(Source document):
START
Older homes make great starter homes that are full of charm and character. An old home can often come with new problems, including ones that are HVAC-related. Here are six HVAC issues common in older Beeville, TX, homes and what you can do to fix them:
Your thermostat is kind of like the brain of your HVAC system. A poorly functioning one leads to a loss in performance and a reduction in system lifespan. Older homes frequently have outdated thermostats with nothing more than a few basic controls.
With an updated thermostat, you can better customize the heating and cooling of your home. A programmable thermostat will allow you to set a customized schedule that adjusts the temperature at different points of the day. This comes in handy when it comes to coming home from work to a warm home or right before bed when it’s time to drop the temperature for optimal sleep.
END
(Written tasks):
**A)** From the HVAC passage, write out the portion between "Older homes make" and "few basic controls.", inclusive.
**B)** Using the HVAC passage, answer these:
(i) What part of the body does the passage liken a thermostat to?
(ii) What does a programmable thermostat let you set?
(iii) How many HVAC issues does the passage say are common in older Beeville, TX, homes?

(Entries):
START
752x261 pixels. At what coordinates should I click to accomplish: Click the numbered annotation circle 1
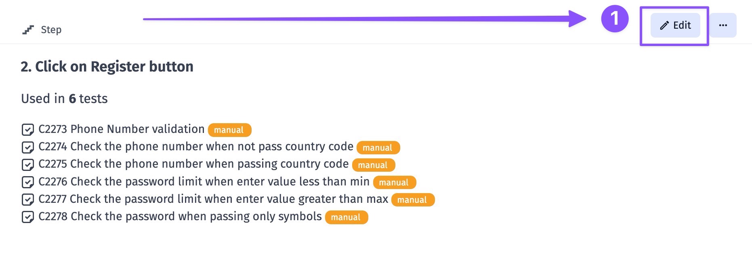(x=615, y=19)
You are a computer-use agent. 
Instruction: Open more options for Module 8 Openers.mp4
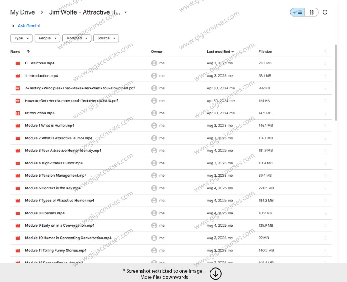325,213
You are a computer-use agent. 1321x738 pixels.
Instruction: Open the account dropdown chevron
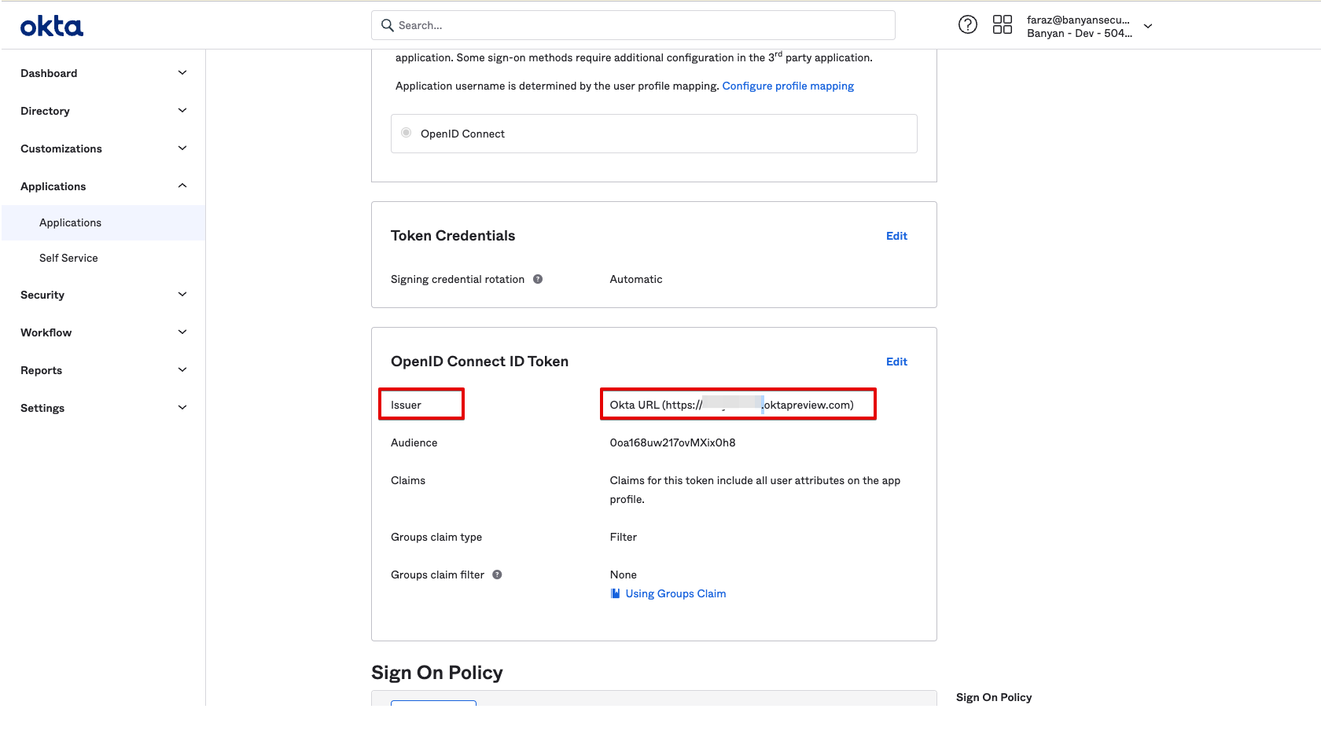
END
(Solutions by task):
**A)**
Older homes make great starter homes that are full of charm and character. An old home can often come with new problems, including ones that are HVAC-related. Here are six HVAC issues common in older Beeville, TX, homes and what you can do to fix them:
Your thermostat is kind of like the brain of your HVAC system. A poorly functioning one leads to a loss in performance and a reduction in system lifespan. Older homes frequently have outdated thermostats with nothing more than a few basic controls.

**B)**
(i) The brain of the HVAC system.
(ii) A customized schedule that adjusts the temperature at different points of the day.
(iii) Six.